[REQUIRED WORK] The required output is the exact run of lines from the one bearing "Click the blue January bar 707,390" through the final line of the listing below, with the pictures removed.

[GIVEN DATA]

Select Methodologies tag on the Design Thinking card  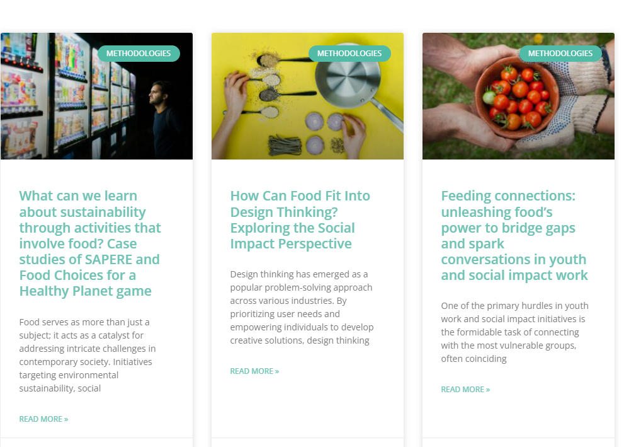tap(349, 54)
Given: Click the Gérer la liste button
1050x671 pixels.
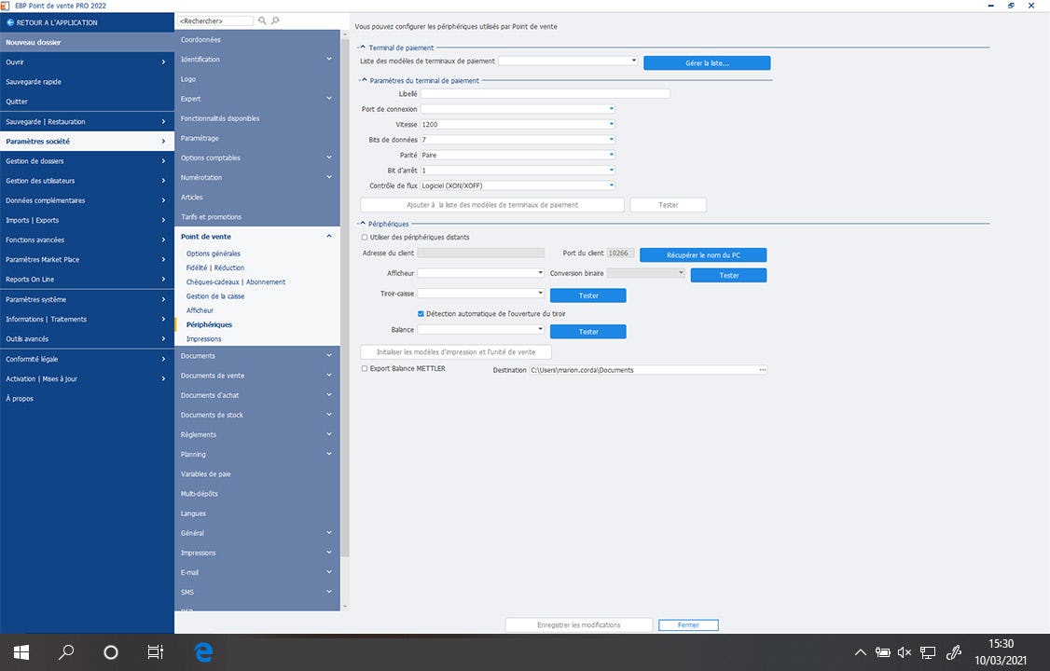Looking at the screenshot, I should [706, 62].
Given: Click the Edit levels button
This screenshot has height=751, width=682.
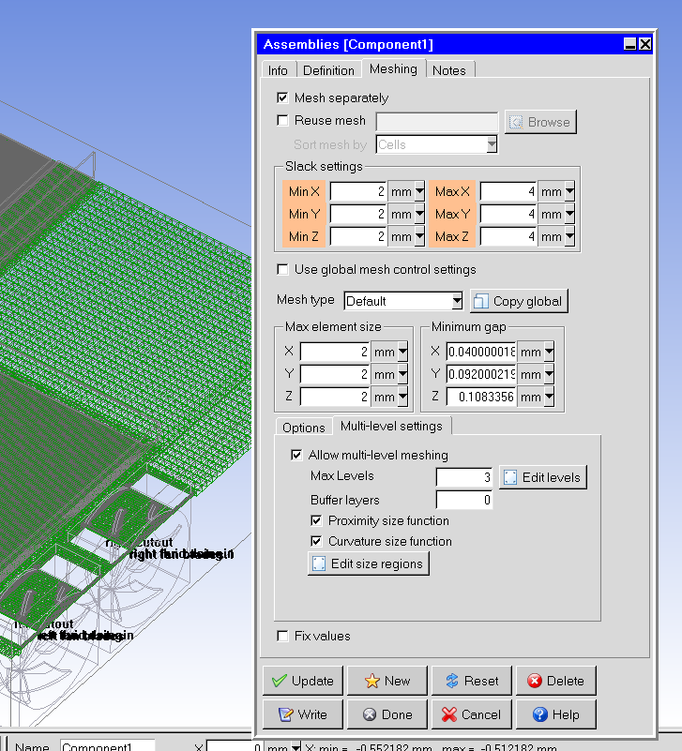Looking at the screenshot, I should [x=543, y=477].
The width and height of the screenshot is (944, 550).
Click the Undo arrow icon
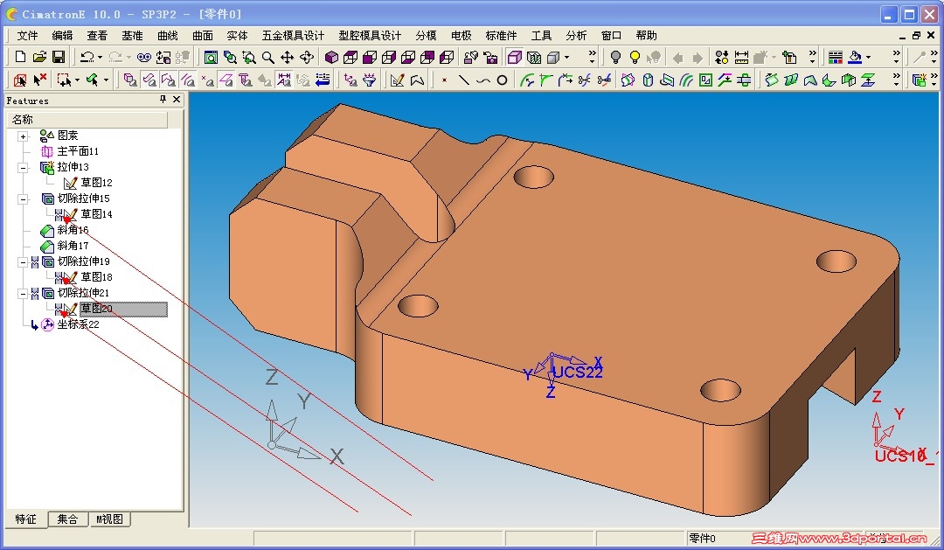(x=87, y=57)
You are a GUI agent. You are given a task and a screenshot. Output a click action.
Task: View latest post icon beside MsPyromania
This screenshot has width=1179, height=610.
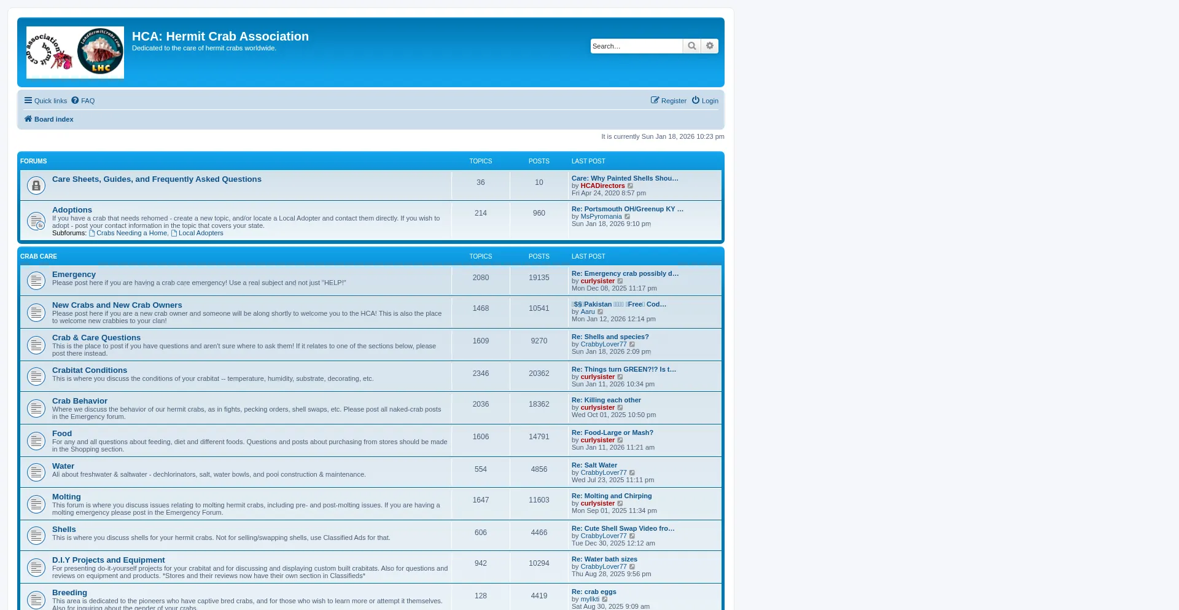628,217
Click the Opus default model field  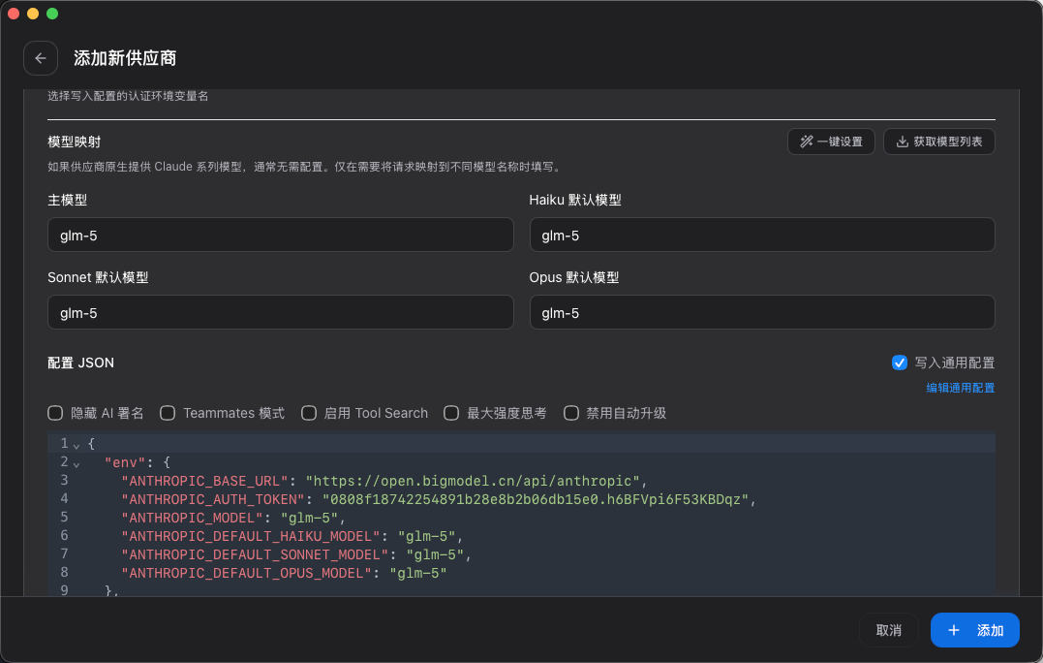pyautogui.click(x=761, y=313)
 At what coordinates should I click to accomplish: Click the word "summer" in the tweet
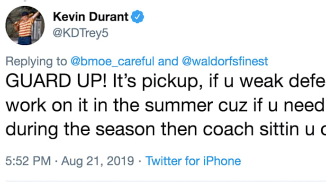point(180,106)
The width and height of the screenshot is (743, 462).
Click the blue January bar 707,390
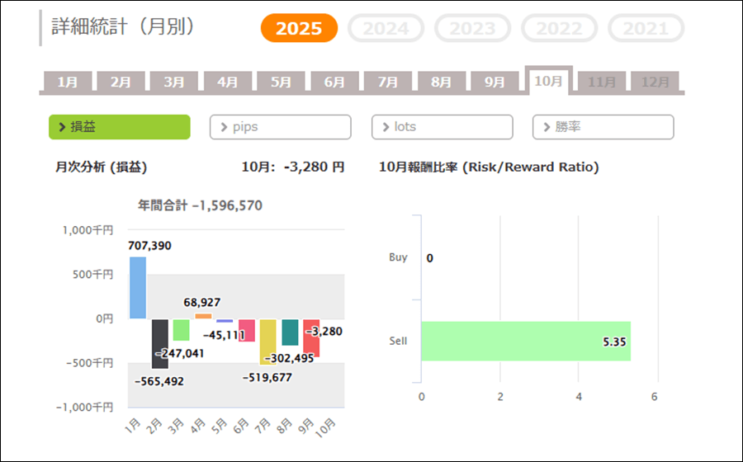tap(138, 287)
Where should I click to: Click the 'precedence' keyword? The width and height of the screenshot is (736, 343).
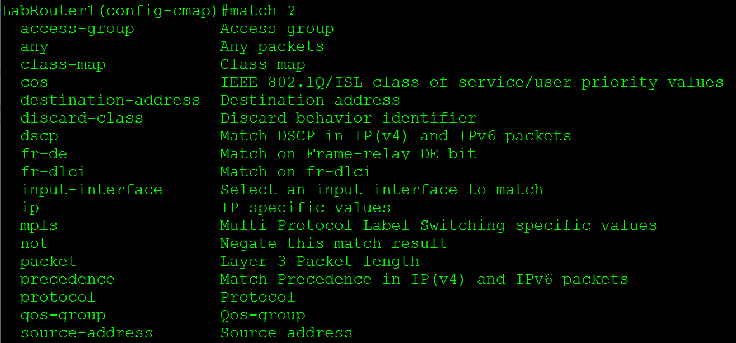(x=68, y=279)
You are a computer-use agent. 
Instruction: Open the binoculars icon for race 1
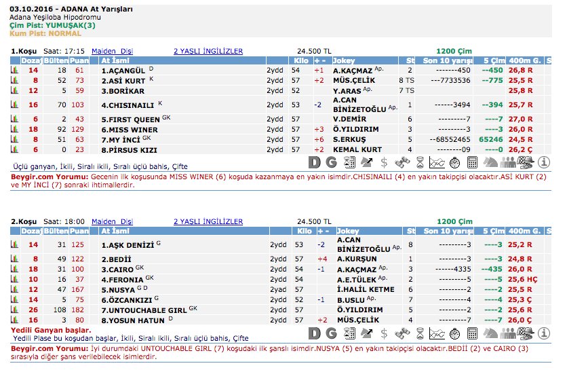pos(402,162)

[EXPECTED ANSWER]
Click the blue January bar 707,390
tap(138, 287)
Where should I click to: Click the 'precedence' keyword? The width and height of the screenshot is (736, 343).
(x=68, y=279)
You are a computer-use agent. 
Instruction: Open the binoculars icon for race 1
pos(402,162)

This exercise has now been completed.